● **WHAT YOU SHOULD DO**:
Reproduce the listing verbatim.

● **DATA EXTRACT**:
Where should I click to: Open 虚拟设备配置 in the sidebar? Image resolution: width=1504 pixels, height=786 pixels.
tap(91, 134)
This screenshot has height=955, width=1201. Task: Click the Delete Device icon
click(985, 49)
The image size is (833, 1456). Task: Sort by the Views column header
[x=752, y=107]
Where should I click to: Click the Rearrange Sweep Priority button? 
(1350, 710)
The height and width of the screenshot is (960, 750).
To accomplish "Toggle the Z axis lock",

● **COMPLETED TASK**:
Where should I click to: Open 虚拟设备配置 in the sidebar? Image resolution: width=1504 pixels, height=786 pixels.
tap(91, 134)
This screenshot has height=955, width=1201. Task: Click the Delete Device icon
click(985, 49)
The image size is (833, 1456). Task: Sort by the Views column header
[x=752, y=107]
Where should I click to: Click the Rearrange Sweep Priority button? 
(1350, 710)
The height and width of the screenshot is (960, 750).
To accomplish "Toggle the Z axis lock",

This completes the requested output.